For a woman in a rural county, this bill could mean her local clinic finally has materials that help her OB/GYN connect heavy periods and easy bruising to a possible bleeding disorder — instead of dismissing the symptoms or reaching for a hysterectomy as the default fix.
For a school nurse, it could mean recognizing that a student who bleeds through her pad every hour isn't just having "bad periods" — she might need a referral to a hematologist.
For a pregnant woman with an undiagnosed clotting issue, it could mean the difference between a delivery where her medical team is prepared and one where they're caught off guard by hemorrhage.
The bill doesn't create new regulatory powers or mandates. It's a research-and-awareness play — map the gaps, then fill them with better information. The $10 million annual price tag is modest by federal spending standards, especially measured against the $13 billion in combined direct and indirect costs from heavy menstrual bleeding alone.
The definition of "bleeding disorder" in the bill is clear and specific: inheritable conditions that impair blood clotting — hemophilia, von Willebrand disease, rare factor deficiencies — causing extended bleeding spontaneously or after injury, surgery, trauma, menstruation, or childbirth. No ambiguity there.

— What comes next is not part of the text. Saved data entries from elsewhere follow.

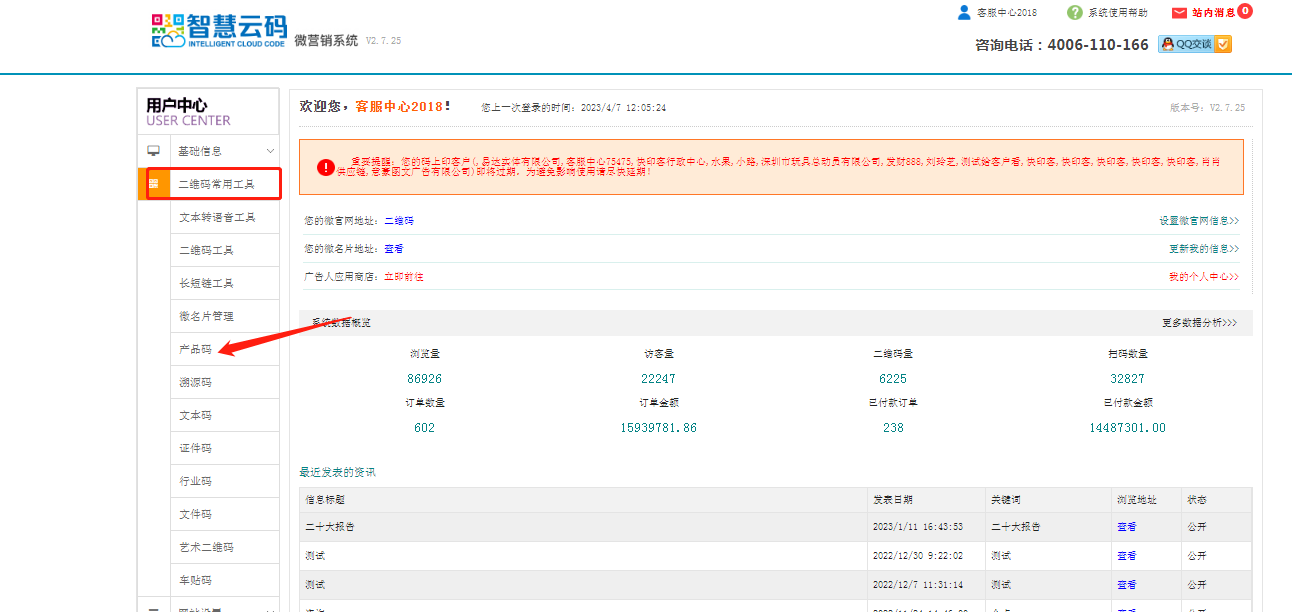Expand the 基础信息 chevron arrow
The image size is (1292, 612).
pyautogui.click(x=270, y=151)
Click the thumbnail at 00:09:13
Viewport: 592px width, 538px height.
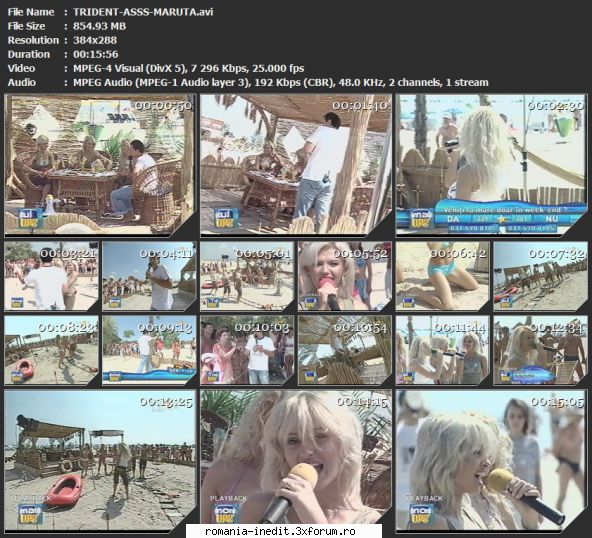click(x=149, y=350)
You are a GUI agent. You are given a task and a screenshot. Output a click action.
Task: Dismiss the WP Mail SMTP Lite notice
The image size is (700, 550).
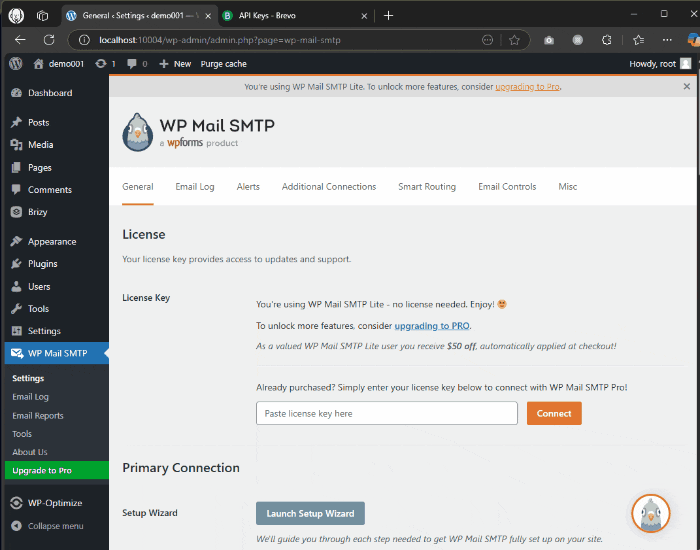(x=686, y=87)
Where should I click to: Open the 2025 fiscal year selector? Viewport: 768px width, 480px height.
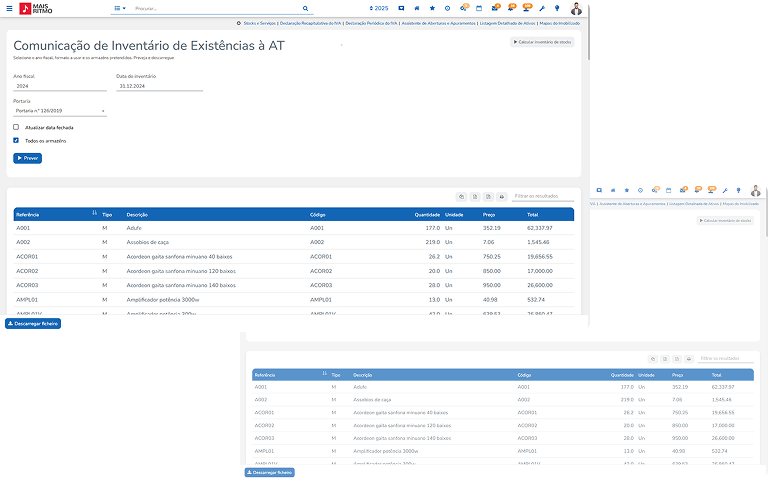(378, 8)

This bill addresses a problem hiding in plain sight: millions of women with bleeding disorders that nobody's looking for. The 16-year diagnostic delay isn't a glitch — it's a systemic failure in medical education, research inclusion, and public awareness. The FED UP Act takes the first two steps toward fixing it: figure out exactly what's broken across the federal landscape, then fund a serious campaign to get the right information to the right people. No flashy mandates, no new bureaucracy — just a methodical attempt to close a gap that's been costing women years of their lives and billions of dollars in avoidable costs.